### Exercise requirements
From the records below, copy each line in which the string "computer" occurs.

---- Record set

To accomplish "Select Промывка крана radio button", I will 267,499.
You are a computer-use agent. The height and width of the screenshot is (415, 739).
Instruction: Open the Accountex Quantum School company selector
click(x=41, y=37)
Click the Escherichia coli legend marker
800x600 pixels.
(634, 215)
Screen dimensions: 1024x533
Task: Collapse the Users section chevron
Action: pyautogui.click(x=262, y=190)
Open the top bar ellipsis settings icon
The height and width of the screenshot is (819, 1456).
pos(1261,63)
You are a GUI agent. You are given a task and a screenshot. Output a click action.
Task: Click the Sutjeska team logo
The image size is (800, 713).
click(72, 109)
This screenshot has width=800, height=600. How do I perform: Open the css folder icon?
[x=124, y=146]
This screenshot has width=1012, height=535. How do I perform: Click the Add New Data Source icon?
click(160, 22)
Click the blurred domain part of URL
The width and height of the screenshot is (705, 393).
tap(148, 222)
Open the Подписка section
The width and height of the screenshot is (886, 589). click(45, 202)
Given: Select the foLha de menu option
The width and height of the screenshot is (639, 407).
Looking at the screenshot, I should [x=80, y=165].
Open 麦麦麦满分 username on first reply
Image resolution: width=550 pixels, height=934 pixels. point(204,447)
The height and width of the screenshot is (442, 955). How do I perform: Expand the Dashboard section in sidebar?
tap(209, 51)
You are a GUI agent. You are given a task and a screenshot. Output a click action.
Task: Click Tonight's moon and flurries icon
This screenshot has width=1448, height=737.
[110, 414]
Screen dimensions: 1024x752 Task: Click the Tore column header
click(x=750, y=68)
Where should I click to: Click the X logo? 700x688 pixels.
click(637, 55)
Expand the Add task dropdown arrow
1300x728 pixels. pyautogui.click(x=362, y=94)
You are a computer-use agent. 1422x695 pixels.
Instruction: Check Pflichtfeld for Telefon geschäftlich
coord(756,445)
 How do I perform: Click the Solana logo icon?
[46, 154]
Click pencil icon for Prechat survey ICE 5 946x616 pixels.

--------

### Response to this task
You are a computer-use agent. The height and width of the screenshot is (415, 739).
You are a computer-use agent. 1422x695 pixels.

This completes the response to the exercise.